● To do: Carry over every entry exactly as it appears in the records.

● Data for this task:
■ ■ ■ ■ ■

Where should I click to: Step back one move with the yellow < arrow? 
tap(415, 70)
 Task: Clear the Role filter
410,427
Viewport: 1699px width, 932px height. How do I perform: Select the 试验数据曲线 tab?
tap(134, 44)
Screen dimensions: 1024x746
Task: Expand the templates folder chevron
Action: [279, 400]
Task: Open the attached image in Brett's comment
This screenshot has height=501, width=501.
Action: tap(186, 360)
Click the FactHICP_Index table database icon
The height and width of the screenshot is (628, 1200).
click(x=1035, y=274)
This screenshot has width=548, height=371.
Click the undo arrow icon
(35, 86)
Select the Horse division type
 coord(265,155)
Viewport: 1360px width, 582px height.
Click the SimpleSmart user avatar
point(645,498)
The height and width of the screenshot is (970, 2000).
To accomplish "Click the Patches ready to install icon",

■ ■ ■ ■ ■

● Exercise output:
Where should I click to: Step back one move with the yellow < arrow? 
tap(415, 70)
 Task: Clear the Role filter
410,427
Viewport: 1699px width, 932px height. How do I perform: Select the 试验数据曲线 tab?
tap(134, 44)
Screen dimensions: 1024x746
Task: Expand the templates folder chevron
Action: [279, 400]
Task: Open the attached image in Brett's comment
This screenshot has height=501, width=501.
Action: tap(186, 360)
Click the FactHICP_Index table database icon
The height and width of the screenshot is (628, 1200).
click(x=1035, y=274)
This screenshot has width=548, height=371.
Click the undo arrow icon
(35, 86)
Select the Horse division type
 coord(265,155)
Viewport: 1360px width, 582px height.
Click the SimpleSmart user avatar
point(645,498)
The height and width of the screenshot is (970, 2000).
To accomplish "Click the Patches ready to install icon",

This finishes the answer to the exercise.